Insider Trading on Binance: A Profitable But Illegal Practice
Recently, a crypto trader engaged in front-running on Binance and made a $100,000 profit by purchasing and selling the Gains (GNS) token just before it was listed on the exchange.
The trader purchased GNS tokens worth $208,335 just 30 minutes before its listing on Binance, and after the listing, the token’s value increased by 51%, from $7.92 to $12.01. The trader then sold their tokens for a profit of $106,747 in less than an hour.
Then sold 26,881$GNS and got $315,082.
— Lookonchain (@lookonchain) February 17, 2023
Front-running, a practice that gives a trader or an exchange employee an unfair advantage in the market by using confidential information about a customer’s trade to place their trade before the customer’s transaction is executed, is a violation of trust and is considered illegal in most countries.
In a recent case, former Coinbase product manager Ishan Wahi pleaded guilty to participating in an insider trading scheme that generated $1.1 million in profits, making it the first insider trading case involving cryptocurrencies.
A recent academic research report found that 10-20% of new crypto listings on Coinbase were subject to front-running.
The CEO of Binance, Changpeng Zhao (CZ), has condemned insider trading and front-running, stating that they should be criminal offenses in any country, whether they involve cryptocurrencies or not.
Binance enforces a policy of self-regulation to prohibit employees from engaging in short-term trading.

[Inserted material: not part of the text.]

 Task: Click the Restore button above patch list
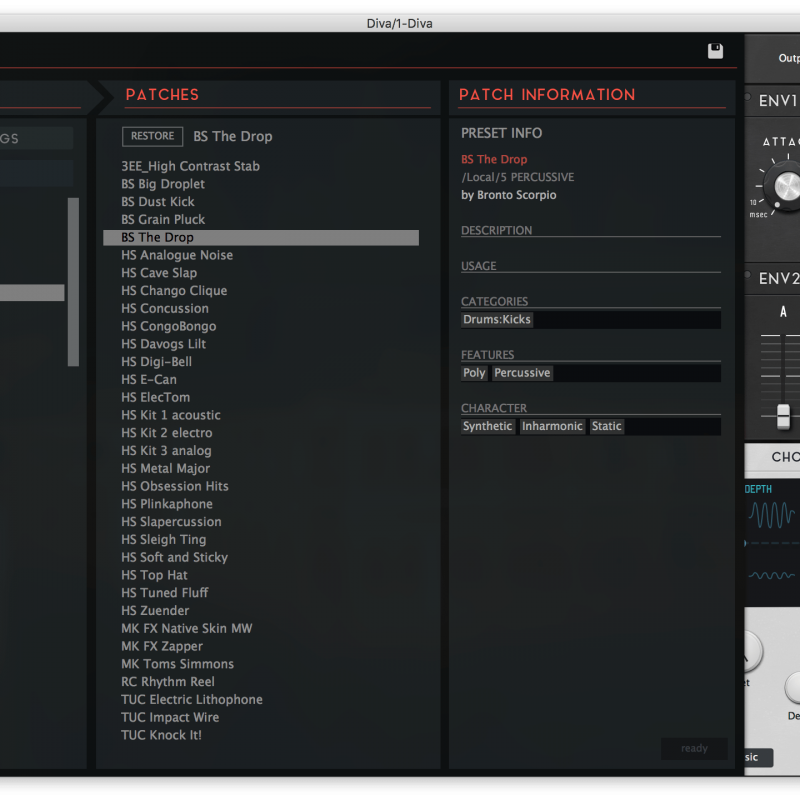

Anyone who tries to front-run on news that they will get listed on Binance will be put on a blacklist.
In conclusion, while front-running can result in significant profits, it is an illegal and unethical practice that can harm the integrity and fairness of the markets.
Crypto exchanges, including Binance and Coinbase, must continue to enforce strict regulations and punishments to deter front-running and insider trading.